Roland Berger: Die von ihm vertretene Investmentgesellschaft Riverrock, an der Berger auch beteiligt ist, hat wesentliche Teile von Alno gekauft und will die Küchenproduktion fortführen

Foto: Wolfgang Kumm/ dpa

Ein Investor hatte sich nicht gefunden, das endgültige Aus schien damit Ende November besiegelt. Das verbleibende Alno-Vermögen werde verkauft, erklärte Insolvenzverwalter Martin Hörmann. Doch jetzt gibt es unerwartet Hoffnung für die Beschäftigten des insolventen Küchenherstellers. Entscheidenden Anteil daran hat eine deutsche Beraterlegende.

Roland Berger, Gründer der gleichnamigen Unternehmensberatung und Chairman bei der britischen Investmentgesellschaft Riverrock , hat mit eben dieser Gesellschaft für rund 20 Millionen Euro wesentliche Teile von Alno gekauft. Dazu gehören Maschinen, Grundstücke und auch die Markenrechte.

Der Deal hat vor allem ein Ziel: So bald wie möglich sollen in Pfullendorf wieder Küchen produziert werden, erklärte Hörmann am Dienstag. Der Kaufvertrag sei bereits unterschrieben, einige Bedingungen müssten aber erfüllt werden.

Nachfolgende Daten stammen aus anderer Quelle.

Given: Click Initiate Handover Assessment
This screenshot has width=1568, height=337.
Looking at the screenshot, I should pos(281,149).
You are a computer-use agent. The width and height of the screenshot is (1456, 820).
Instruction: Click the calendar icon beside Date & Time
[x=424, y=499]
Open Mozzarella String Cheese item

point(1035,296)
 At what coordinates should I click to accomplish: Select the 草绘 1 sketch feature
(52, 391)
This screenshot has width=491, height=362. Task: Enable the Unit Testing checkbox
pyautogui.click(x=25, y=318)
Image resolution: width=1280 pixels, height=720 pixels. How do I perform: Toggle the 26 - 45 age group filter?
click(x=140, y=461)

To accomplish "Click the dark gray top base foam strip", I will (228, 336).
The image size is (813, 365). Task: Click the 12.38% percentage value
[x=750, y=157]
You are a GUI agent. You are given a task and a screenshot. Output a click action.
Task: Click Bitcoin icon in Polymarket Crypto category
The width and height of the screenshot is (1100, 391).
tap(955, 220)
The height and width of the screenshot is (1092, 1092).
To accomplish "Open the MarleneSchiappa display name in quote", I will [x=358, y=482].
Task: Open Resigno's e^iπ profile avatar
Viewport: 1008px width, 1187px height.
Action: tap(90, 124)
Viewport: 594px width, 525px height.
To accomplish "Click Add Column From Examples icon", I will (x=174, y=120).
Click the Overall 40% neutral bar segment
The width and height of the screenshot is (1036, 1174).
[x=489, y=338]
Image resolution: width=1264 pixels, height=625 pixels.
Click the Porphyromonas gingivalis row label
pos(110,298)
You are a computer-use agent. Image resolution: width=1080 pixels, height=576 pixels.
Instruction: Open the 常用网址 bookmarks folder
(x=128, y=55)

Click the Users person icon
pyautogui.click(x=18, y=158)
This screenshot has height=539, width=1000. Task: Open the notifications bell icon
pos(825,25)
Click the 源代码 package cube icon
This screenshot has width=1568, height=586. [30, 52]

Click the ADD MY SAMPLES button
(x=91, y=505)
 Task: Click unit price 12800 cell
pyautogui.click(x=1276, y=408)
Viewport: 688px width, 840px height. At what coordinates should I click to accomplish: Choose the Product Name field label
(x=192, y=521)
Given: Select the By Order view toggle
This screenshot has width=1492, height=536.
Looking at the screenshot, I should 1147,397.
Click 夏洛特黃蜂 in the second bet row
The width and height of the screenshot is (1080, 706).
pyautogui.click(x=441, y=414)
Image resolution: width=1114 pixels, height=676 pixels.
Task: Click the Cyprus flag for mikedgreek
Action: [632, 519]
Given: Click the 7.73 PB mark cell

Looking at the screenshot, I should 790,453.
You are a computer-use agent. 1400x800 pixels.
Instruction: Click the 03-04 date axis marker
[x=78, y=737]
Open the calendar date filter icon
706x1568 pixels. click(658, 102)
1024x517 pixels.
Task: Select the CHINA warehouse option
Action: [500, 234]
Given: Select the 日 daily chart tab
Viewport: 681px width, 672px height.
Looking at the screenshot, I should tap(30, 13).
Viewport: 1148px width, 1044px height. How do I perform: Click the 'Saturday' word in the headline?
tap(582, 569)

"Neue Alno GmbH" könnte 410 Mitarbeiter beschäftigen

Alno ist der britische Finanzinvestor nicht unbekannt: Riverrock hatte dem Küchenhersteller nach der Insolvenz einen Massekredit über sechs Millionen Euro gewährt, wie die "FAZ" Ende September exklusiv berichtete . Das Unternehmen konnte deshalb die Produktion vorerst weiterführen. Riverrock, an der Berger ebenso wie der ägyptische Milliardär Naguib Sawiris beteiligt ist, ist nach eigenen Angaben  auf mittelständische Unternehmen in Europa und insbesondere in Deutschland spezialisiert.

Nach Worten des Insolvenzverwalters sei Riverrock davon überzeugt, dass sich mit der Küchenproduktion Geld verdienen ließe. Die "Neue Alno GmbH" wolle 410 Mitarbeiter beschäftigen. Wann der Startschuss für die Fortsetzung der Produktion fällt, ist noch unklar. Dies hinge auch davon ab, ob und wann die im Kaufvertrag genannten Bedingungen erfüllt werden könnten.

Kampf um Alno glich zuletzt einem Wirtschaftskrimi

So muss unter anderem der Gläubigerausschuss dem Geschäft zustimmen. Zudem müsse die Bundesagentur für Arbeit für eine Übergangsphase Kurzarbeitergeld für die Beschäftigten gewähren. Auch müsse eine Transfergesellschaft, in die alle Mitarbeiter wechseln sollen, die nicht von der Neuen Alno übernommen werden, noch gegründet werden. Hörmann, der lange vergeblich nach einem Investor suchte, warnte daher vor zu großer Euphorie, bis die Bedingungen erfüllt seien.

Kampf um Alno glich zuletzt einem Wirtschaftskrimi

Der Kampf um den namhaften, insolventen Küchenhersteller hatte zuletzt einem veritablen Wirtschaftskrimi geglichen. Die bosnische Hastor-Familie, die auch als Eigner des Autozulieferers Prevent und mit dem Übernahmeversuch von Grammer Furore gemacht macht, hatte trotz der Pleite versucht, die Kontrolle über Alno zu behalten. Dagegen hatte unter anderem die frühere Finanzchefin Ipek Demirtas mobil gemacht. Mit Erfolg: Ende August gab Hastor die Kontrolle über Alno auf, die Sanierung in Eigenregie wurde abgeblasen und stattdessen ein Insolvenzverwalter bestellt.

Alno hatte im Juli Insolvenzantrag gestellt und später aus Geldmangel die Produktion eingestellt. Die auf Billigsegment spezialisierte Tochter Pino aus Coswig (Sachsen-Anhalt) war schon Anfang Oktober an eine Investorengruppe um Marktführer Nobilia (Ostwestfalen) verkauft worden. Für die andere Tochter Wellmann aus Enger in Nordrhein-Westfalen gibt es aber auch jetzt keine Hoffnung.